Announcing the Day Zero Availability of NVIDIA Nemotron 3 Nano Omni on Amazon SageMaker JumpStart: Transforming Multimodal Intelligence for Enterprises

Overview of NVIDIA Nemotron 3 Nano Omni

Key Features and Architecture

Unlocking Enterprise Use Cases

Step-by-Step Guide to Deployment on SageMaker JumpStart

Inference Capabilities and Example Use Cases

Recommended Parameters for Optimal Performance

Conclusion: Elevate Your Applications with Nemotron 3 Nano Omni

About the Authors

Announcing the Day Zero Availability of NVIDIA Nemotron 3 Nano Omni on Amazon SageMaker JumpStart

We’re thrilled to announce an exciting advancement in multimodal AI capabilities: the day zero availability of the NVIDIA Nemotron 3 Nano Omni on Amazon SageMaker JumpStart!

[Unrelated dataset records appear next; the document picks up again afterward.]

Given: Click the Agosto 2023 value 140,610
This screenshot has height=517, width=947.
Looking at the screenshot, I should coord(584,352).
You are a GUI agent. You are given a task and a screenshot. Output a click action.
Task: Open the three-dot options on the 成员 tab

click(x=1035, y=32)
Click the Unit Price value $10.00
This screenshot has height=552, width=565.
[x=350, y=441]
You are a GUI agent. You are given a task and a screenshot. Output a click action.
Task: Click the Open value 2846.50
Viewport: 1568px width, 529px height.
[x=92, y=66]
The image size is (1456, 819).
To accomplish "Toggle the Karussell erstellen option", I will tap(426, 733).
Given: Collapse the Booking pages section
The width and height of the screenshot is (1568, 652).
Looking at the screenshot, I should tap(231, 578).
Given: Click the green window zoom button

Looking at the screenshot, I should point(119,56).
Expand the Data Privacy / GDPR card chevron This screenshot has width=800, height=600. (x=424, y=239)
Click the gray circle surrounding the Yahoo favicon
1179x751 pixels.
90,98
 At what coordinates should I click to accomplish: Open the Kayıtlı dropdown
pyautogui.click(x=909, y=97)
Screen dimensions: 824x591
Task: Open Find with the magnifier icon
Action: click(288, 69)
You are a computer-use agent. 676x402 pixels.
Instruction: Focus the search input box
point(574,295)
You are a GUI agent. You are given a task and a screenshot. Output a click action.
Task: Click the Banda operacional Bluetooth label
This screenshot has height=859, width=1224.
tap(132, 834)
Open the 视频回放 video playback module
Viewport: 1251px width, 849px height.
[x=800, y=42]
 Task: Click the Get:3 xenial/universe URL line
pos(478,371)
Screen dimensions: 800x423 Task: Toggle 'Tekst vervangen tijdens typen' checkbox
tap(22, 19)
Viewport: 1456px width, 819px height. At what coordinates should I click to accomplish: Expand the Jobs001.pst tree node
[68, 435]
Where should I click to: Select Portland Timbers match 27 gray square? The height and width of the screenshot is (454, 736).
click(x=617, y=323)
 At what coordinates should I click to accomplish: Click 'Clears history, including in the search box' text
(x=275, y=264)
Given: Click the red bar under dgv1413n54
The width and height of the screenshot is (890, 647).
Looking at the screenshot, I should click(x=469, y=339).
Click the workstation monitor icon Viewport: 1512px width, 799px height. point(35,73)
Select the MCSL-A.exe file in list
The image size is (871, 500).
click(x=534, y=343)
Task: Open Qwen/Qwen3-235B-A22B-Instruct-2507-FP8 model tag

This state-of-the-art model integrates the understanding of video, audio, images, and text into a single, efficient architecture, empowering enterprise customers to craft intelligent applications that can "see," "hear," and "reason" across different modalities in one inference pass.

In this post, we’ll guide you through the architecture and key features of Nemotron 3 Nano Omni, delve into the enterprise applications it enables, and provide insights on how to deploy and run inference using Amazon SageMaker JumpStart.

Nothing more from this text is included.